TEXT SHOWN:
------------
As its name suggests, a hammer drill has a hammer and drill action. It is engineered to drill holes through brick, stone, concrete, and masonry materials with ease and speed.

Hammer drills are pretty loud and feel like a jackhammer. But how do they work?

man using hammer drill on concrete
Image Credit: Parilov, Shutterstock

How a Hammer Drill Works

A hammer drill uses a percussion hammering mechanism or cam-action, where two discs of toothed gears interact mechanically to hammer and rotate the drill bit simultaneously. The action occurs when one disc rises and falls as it slides past the other drill disc to create a pounding action on the chuck.

It turns out that a single blow has relatively low force. Besides, the drill bits travel a small distance when punching in and out. However, since the hammer drill makes thousands of blows per minute, the hammering action combined with rotational bursts deliver more than enough force to break through brick, concrete, and masonry.

Hammer drills have a specifically designed clutch to spin and punch the drill bit in and out along the axis. Most hammer drill models have a keyless self-centering three-jaw chuck. Heavy-duty drills feature a keyed chuck for a tighter grip on the bit. You’ll find spring-loaded chucks on SDS hammer drills with ball bearings to lock into grooves.

When to Choose a Hammer Drill

A hammer drill is built specifically for drilling holes in rigid materials. It is the go-to tool for professional contractors when drilling holes in concrete, brick, masonry, and even rock.

It would be best if you chose a hammer drill when installing house numbers on a stone-veneered wall or hanging shelves on a brick wall. You can also use it to drill holes on block walls when installing water pipes or electric conduits.
------------
Entries for locating described items:

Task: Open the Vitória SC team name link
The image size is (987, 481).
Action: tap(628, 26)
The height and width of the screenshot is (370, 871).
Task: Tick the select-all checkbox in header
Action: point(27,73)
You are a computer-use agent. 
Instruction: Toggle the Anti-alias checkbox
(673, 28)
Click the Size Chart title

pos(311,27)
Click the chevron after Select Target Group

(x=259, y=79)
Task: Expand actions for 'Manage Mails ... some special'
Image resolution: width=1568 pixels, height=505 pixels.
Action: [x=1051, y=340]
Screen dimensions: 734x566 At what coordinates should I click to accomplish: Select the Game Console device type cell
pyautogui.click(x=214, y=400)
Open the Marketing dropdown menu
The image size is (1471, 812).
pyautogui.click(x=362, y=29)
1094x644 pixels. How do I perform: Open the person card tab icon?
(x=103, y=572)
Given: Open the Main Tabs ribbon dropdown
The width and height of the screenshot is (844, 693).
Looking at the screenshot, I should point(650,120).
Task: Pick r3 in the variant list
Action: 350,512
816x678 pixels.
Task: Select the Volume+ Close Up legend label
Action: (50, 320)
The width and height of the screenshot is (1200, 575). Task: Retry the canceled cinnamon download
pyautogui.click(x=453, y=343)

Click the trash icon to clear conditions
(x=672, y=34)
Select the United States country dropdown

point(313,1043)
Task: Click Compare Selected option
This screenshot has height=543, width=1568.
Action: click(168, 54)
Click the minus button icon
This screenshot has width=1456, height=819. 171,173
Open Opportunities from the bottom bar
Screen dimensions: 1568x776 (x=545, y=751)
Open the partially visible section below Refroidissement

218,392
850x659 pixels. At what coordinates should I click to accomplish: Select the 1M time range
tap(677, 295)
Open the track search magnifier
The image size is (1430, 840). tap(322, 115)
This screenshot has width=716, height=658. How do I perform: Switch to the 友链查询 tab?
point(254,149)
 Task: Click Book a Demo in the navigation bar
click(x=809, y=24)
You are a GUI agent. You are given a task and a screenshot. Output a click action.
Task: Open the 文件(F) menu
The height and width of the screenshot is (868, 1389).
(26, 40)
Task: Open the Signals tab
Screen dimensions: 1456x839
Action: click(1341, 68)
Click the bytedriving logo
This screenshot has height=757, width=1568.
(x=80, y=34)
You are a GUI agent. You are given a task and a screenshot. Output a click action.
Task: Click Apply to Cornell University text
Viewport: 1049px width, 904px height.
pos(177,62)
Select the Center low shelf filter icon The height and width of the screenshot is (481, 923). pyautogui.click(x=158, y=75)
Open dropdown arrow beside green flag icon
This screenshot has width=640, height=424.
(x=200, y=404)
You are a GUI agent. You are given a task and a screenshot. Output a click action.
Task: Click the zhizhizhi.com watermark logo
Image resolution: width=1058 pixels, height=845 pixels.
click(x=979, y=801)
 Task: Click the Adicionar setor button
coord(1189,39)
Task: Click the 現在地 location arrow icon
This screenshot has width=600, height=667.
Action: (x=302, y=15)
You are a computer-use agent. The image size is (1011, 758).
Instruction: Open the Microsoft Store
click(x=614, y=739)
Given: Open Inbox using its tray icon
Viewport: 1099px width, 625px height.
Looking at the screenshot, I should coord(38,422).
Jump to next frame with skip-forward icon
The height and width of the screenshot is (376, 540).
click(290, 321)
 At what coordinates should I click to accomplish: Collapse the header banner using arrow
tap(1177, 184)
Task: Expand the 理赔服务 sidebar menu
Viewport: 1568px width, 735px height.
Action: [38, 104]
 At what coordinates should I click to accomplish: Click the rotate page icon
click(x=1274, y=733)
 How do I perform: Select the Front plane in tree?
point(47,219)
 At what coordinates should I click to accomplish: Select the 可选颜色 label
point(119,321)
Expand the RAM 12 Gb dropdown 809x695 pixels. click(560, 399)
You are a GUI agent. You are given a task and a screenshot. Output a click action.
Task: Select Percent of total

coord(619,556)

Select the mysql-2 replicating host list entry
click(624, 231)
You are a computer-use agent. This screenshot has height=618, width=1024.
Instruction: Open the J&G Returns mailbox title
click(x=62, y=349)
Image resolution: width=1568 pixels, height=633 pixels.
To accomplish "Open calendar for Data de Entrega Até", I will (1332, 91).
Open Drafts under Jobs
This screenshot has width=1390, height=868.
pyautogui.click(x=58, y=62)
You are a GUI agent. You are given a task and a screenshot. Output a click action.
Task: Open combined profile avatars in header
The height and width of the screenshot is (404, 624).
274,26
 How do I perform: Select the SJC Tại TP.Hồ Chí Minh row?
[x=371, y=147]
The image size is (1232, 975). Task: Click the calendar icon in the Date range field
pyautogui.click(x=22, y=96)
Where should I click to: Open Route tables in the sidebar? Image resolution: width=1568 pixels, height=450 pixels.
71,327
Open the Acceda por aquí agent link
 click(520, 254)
------------
SET OF TASKS:
- 1) Retype the part of the hammer drill text that opens with the words containing "Hammer drills are" and closes with "concrete, and masonry.".
- 2) In the hammer drill text, what type of chuck do heavy-duty drills feature?
- 3) Proceed with the hammer drill text, picking up after its final sentence.

ANSWER LIST:
- 1)
Hammer drills are pretty loud and feel like a jackhammer. But how do they work?

man using hammer drill on concrete
Image Credit: Parilov, Shutterstock

How a Hammer Drill Works

A hammer drill uses a percussion hammering mechanism or cam-action, where two discs of toothed gears interact mechanically to hammer and rotate the drill bit simultaneously. The action occurs when one disc rises and falls as it slides past the other drill disc to create a pounding action on the chuck.

It turns out that a single blow has relatively low force. Besides, the drill bits travel a small distance when punching in and out. However, since the hammer drill makes thousands of blows per minute, the hammering action combined with rotational bursts deliver more than enough force to break through brick, concrete, and masonry.

- 2) A keyed chuck, for a tighter grip on the bit.

- 3)
Most hammer drills offer more than the hammering option. Once you turn the hammering function off, you can use the standard drill bits for simple tasks like a cordless drill/driver. However, keep in mind that hammer drills have a lot of power even without the hammer function.

What to Look for in a Hammer Drill

These are the features to look for in a hammer drill.

  • Brushless EC Motors

These motors are more efficient, have higher torque, run cooler, and have innovative features.

  • Hammering Switch

The switch allows you to use the hammer drill as an ordinary drill once you turn off the hammer function.

  • Safety Features

Look for a hammer drill with an ergonomic build, grip, extra handles, and a chuck design that prevents the bit from flying off when drilling.

  • Depth Stop

This feature ensures you have a consistent depth when drilling multiple holes.

  • Auxiliary Handle

The auxiliary handle allows you to grip the hammer drill with both hands. This helps you make controlled and accurate drilling.

two hammer drills in the construction site
Image Credit: Pixabay

  • Variable Speed Trigger

It gives you control over the drill bit speed. This way, you can use the hammer drill for wood, concrete, and masonry projects.

  • Metal Gear Housing

You need a reliable and durable hammer drill at the job site, which the metal gear housing provides.

  • Two-Finger Trigger

It lets you have greater control and increases comfort.

  • Built-In LED Lighting

You have increased visibility when working in dark job sites with LED lighting.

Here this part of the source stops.